On my thirtieth birthday I had a sense of foreboding because, as I commented to anyone willing to listen (and hardly anyone listens to me around this time of year) This will be the deadly decade.
Not because I had any fears for my own health; such concerns are void until the next round of tests, then quickly forgotten. I was instead stricken with an awareness that, while I’d always been sickly, now my friends were going to start experiencing protracted ill health.
This has proved true.
People close to me have been diagnosed with all manner of ravaging diseases, a few will die, a few already have. Wherever possible I offer support in practical ways, or just an understanding ear, and if the individual allows it, a fair dose of gallows humor.
I have always been indignant when people read my work and claim it puts their problems in perspective.
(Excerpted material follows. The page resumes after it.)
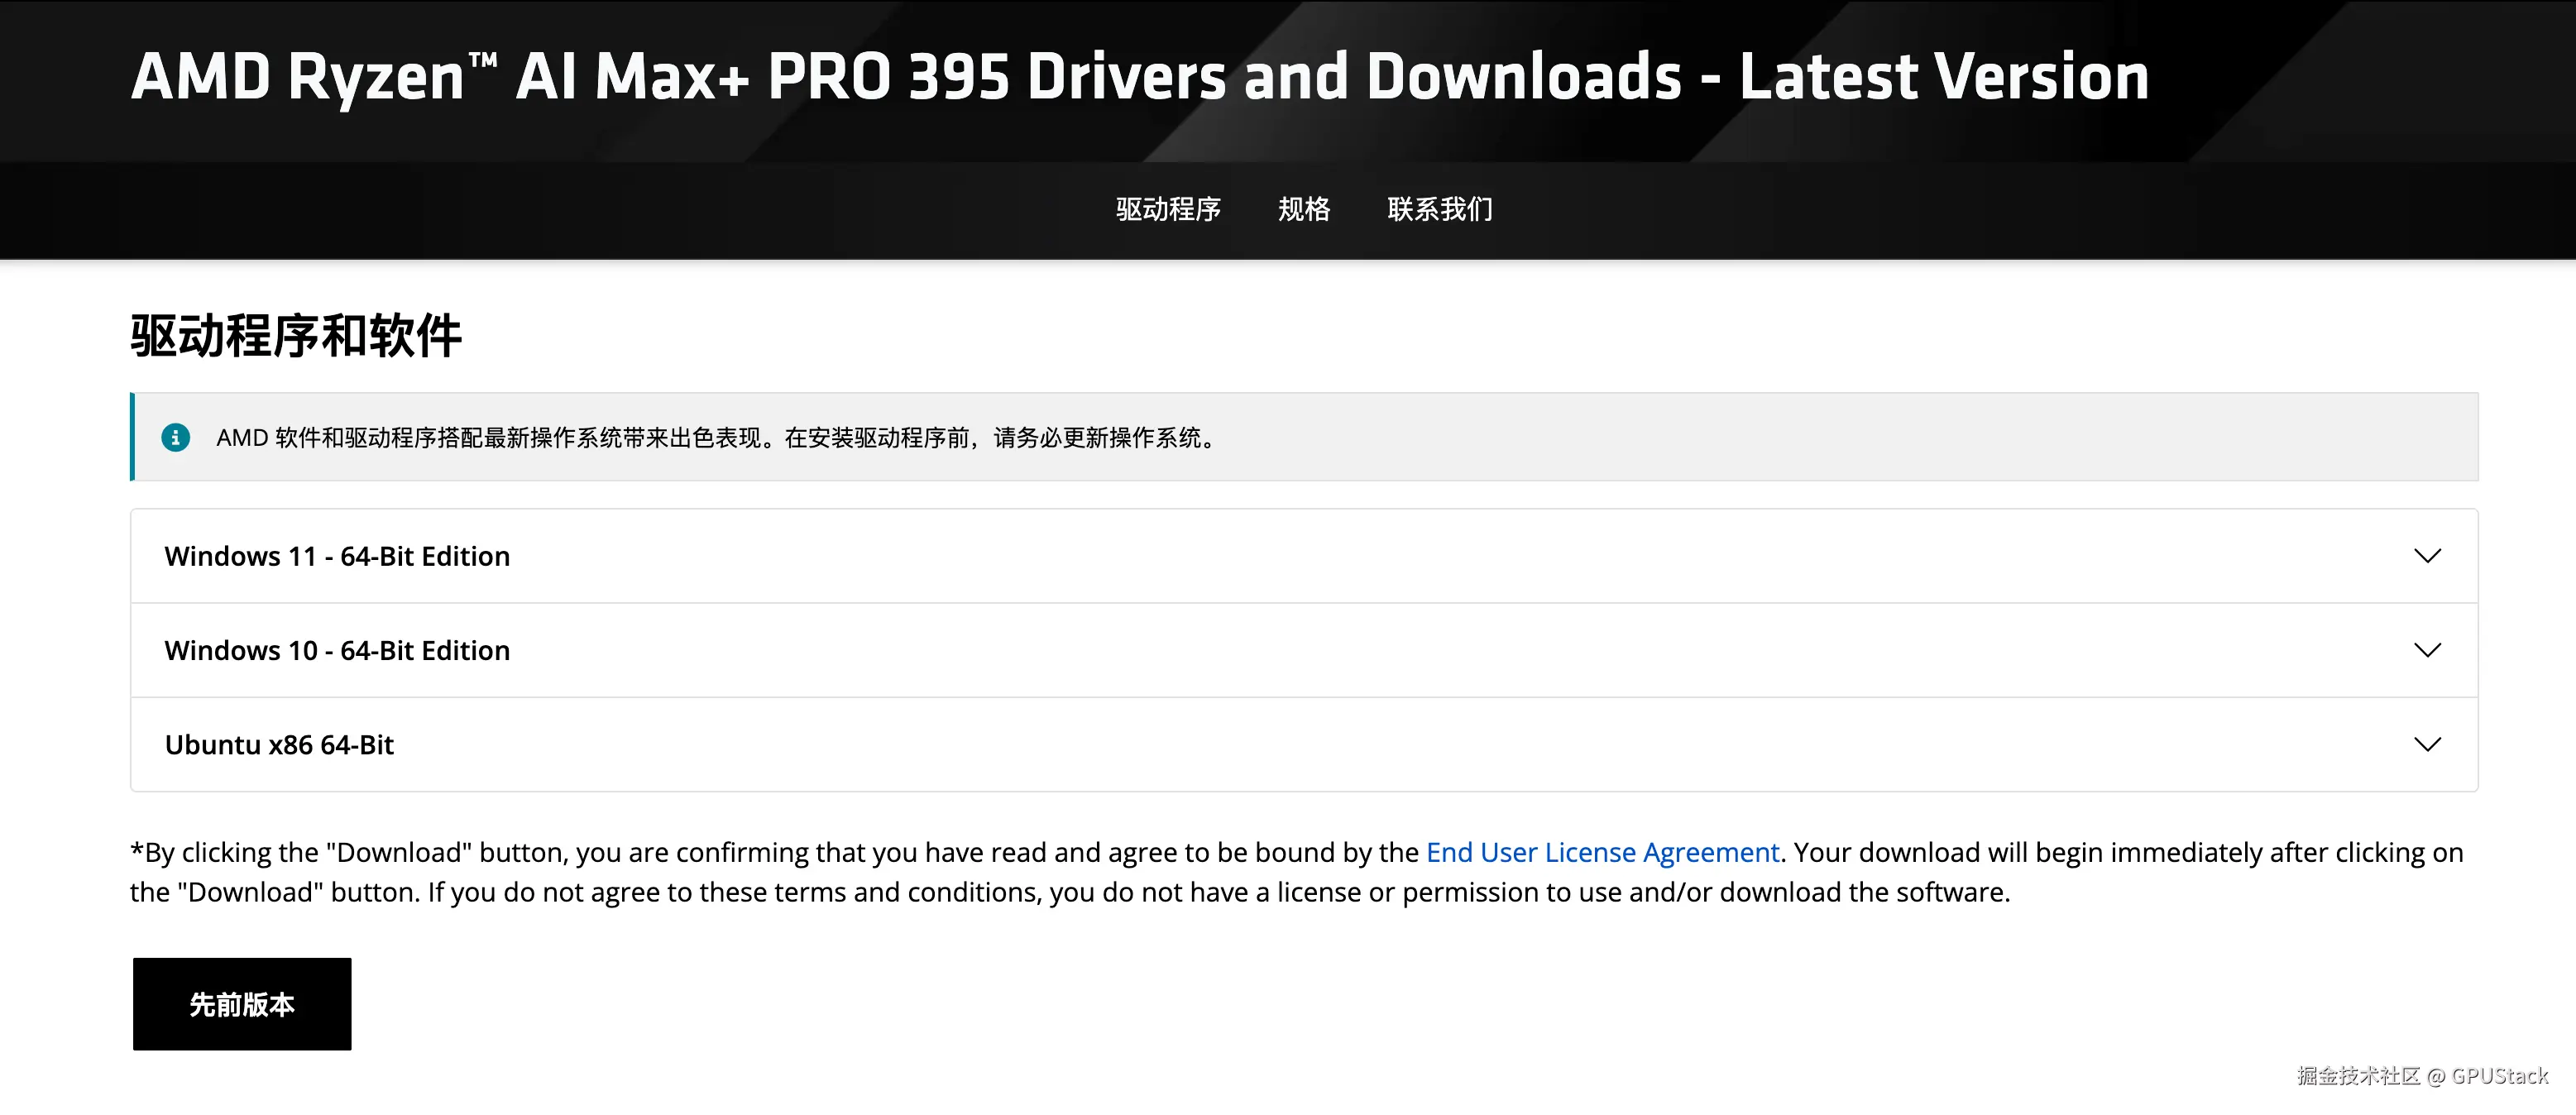Image resolution: width=2576 pixels, height=1115 pixels.
Task: Click the GPUStack watermark text
Action: (2499, 1076)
Life doesn’t work like that; a broken bone really fucking hurts whether or not the person next to you has just experienced an amputation. Pain and illness are individual, private experiences, no matter how publicly paraded.
If you are the sort of person who feels grateful for your good fortune because others are suffering, I don’t want to know you.
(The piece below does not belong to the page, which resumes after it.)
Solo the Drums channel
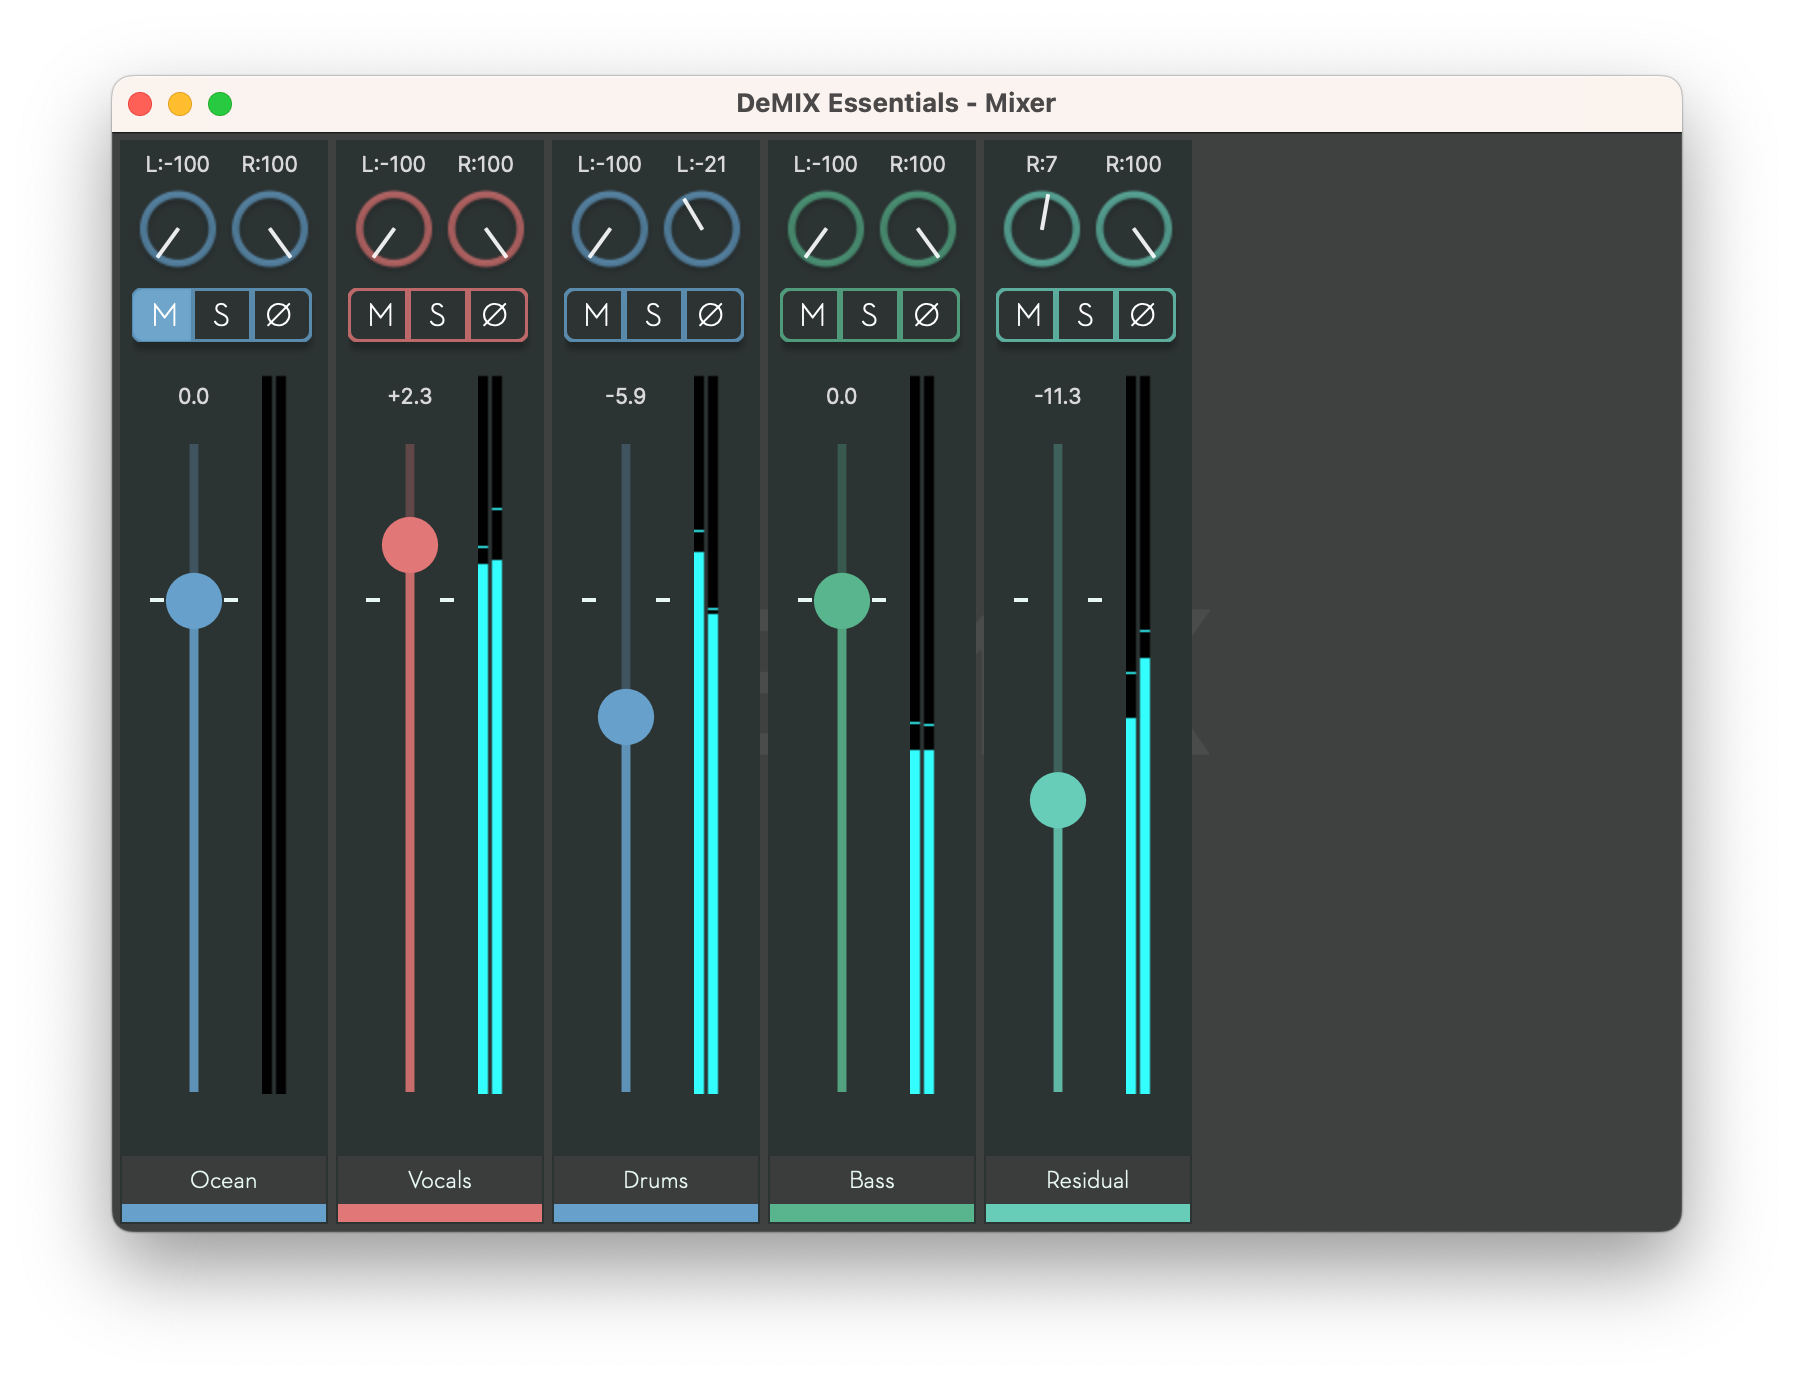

Yes, feel thankful for what you have – just avoid making specious comparisons. My life, while raw and painful and bloody, has always been wildly entertaining. I refuse to let anyone claim otherwise.
This holiday I’ve been feeling rather ill and suspect that I have worked my way back into another stupid sickness (the first time I was diagnosed with bleeding ulcers I was nine years old, so I can reasonably predict what is wrong right now). No, I don’t want to talk about it – leave me alone with my antacids and mushy plain food and I will be fine and dandy.
But while feeling doleful and queasy I’ve been reading narratives from many people here on the internet who are much more ill than me. Elsewhere other friends are dealing with painful invasive treatments. One ended up in hospital over the holiday – crossing fingers she gets out today.
I have an idiosyncratic inclination to protect the privacy of my sick friends, whether they are shy or exhibitionists. Yeah, I will donate to a medical or funeral fund when I have the money, or run a free ad campaign, or spend countless hours advocating for friends in emergency rooms and clinics, but it is rare for me to comment publicly or privately about the health of another person.
In this way I am often a failure as a friend, because some people want acknowledgment and validation of their troubles. If I’d ever consented to therapy I might even understand this urge, though I doubt I would share it. I’m still stuck in the lower gears of survivor guilt and would prefer to take all the pain myself. I’m pretty good at being stoic, after all.
This was really just a long way to say – I hope the new year brings solace and relief to those of you who are feeling awful.